I have been reading on facebook, because it’s a slow, bitterly cold Saturday afternoon. We are actually under a blizzard warning. I haven’t seen a flake yet but then again it’s dark outside. I meant to run this morning when it was nice, warm and sunny. But I remembered I had been invited to a friend’s for a jewelry party. I changed my mind on the run because I don’t often get to see this friend and I thought she was more important than a run. And I knew I could run this afternoon before the blizzard hit. I did run this afternoon. I did run before the blizzard hit. I did not run before someone turned on the air conditioner outside. It was 30 degrees F, but felt like 18 (I think! I would ask Mr. FullCup but he’s teaching math at the moment and I’m afraid if I interrupt he’ll make me teach math). Now that’s cold.
One of my facebook friends posted a verse from Colossians and every time I scroll past I say in my mind, Ephesians 4:29, “Let no unwholesome talk proceed out of your mouth, but only what is helpful for building others up according to their needs, that it may benefit those who listen.” (niv) Which if you’re paying attention, and I know you are, you will notice that what my mind said was not at all the verse she posted.

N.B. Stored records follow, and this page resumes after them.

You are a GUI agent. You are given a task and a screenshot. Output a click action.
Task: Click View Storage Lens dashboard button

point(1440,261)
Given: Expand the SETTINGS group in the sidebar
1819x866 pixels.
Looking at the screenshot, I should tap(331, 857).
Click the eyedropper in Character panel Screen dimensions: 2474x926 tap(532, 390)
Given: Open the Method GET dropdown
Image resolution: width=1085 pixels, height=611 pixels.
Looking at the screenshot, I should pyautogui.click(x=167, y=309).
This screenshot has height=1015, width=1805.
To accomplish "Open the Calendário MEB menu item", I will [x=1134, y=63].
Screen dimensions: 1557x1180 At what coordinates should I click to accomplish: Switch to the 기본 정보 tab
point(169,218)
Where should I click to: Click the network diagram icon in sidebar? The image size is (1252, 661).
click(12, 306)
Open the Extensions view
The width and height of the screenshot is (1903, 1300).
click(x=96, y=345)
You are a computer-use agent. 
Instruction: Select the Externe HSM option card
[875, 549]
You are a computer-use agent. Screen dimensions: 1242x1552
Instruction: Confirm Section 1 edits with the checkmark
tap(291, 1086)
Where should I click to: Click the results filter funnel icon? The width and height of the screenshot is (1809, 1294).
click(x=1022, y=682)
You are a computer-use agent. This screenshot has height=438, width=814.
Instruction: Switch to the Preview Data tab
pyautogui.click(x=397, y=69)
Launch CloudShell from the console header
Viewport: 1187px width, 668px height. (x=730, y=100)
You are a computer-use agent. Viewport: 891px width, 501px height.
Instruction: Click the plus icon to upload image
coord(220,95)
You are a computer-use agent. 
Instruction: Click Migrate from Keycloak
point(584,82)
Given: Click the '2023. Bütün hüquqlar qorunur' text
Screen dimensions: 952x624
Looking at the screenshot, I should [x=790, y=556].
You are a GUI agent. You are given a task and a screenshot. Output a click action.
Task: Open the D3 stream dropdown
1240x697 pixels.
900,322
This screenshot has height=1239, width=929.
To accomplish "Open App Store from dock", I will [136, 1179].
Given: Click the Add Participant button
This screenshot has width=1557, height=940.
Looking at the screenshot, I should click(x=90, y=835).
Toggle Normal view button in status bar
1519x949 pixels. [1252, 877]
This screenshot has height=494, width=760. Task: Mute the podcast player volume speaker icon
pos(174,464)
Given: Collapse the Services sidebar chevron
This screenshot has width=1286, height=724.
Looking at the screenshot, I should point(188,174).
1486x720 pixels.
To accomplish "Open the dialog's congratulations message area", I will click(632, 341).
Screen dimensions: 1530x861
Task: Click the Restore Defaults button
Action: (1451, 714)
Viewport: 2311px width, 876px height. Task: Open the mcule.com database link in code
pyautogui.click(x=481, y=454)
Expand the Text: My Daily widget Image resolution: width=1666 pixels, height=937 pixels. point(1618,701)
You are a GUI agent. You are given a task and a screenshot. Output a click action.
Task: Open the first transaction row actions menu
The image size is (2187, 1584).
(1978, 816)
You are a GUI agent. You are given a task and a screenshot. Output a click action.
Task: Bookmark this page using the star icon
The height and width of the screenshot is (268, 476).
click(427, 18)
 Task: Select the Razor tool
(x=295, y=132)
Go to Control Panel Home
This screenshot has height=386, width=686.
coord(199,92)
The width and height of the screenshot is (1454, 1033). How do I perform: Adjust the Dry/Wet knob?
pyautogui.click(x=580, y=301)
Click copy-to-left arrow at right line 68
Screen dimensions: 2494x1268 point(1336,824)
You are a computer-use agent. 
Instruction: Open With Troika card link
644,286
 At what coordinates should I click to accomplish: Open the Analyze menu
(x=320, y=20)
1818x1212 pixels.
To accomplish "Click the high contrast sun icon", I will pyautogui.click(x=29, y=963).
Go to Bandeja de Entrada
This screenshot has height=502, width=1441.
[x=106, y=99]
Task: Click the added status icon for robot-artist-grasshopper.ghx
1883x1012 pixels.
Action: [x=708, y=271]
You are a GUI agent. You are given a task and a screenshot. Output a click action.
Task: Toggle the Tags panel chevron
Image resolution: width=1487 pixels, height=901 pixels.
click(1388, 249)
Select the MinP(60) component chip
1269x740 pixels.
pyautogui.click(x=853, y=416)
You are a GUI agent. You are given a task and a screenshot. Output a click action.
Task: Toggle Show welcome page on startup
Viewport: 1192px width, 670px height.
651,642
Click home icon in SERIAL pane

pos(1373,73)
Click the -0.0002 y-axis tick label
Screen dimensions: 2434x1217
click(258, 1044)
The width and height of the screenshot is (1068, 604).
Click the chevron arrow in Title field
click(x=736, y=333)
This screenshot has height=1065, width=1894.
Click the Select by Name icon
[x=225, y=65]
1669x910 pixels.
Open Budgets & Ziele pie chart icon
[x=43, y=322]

I am, however, convinced that God intended for me to mistake one for the other. So often it is our words that get us into trouble. Both the words we speak and the tone with which we speak them. The difficult thing about writing either on a blog or on facebook (or even in a real book with real paper pages!) is it cuts out the non-verbal part of communication.
Communicating is not just the words we speak, it is also our mannerisms while we speak them. But we all know that. But do we all know that even using “safe” words to communicate can be unwholesome?
That is what I’ve been pondering this afternoon. If I say something that is rife with hidden agendas, if I use words to belittle someone but the words themselves are not belittling, I am letting unwholesome talk come out of my mouth.
In other words, if we find ourselves saying, “But I only said xyz…” or “That is not what I said. I am not responsible for how you took the words I used”, we need to stop deluding ourselves that we are innocent in what we speak.
Good words can bring about good things. But good words spoken with wrong motives equals unwholesome talk.
I think I need to invest in duct tape and keep a strip over my mouth. Or maybe I’ll just pray for Jesus to keep His hand over my mouth.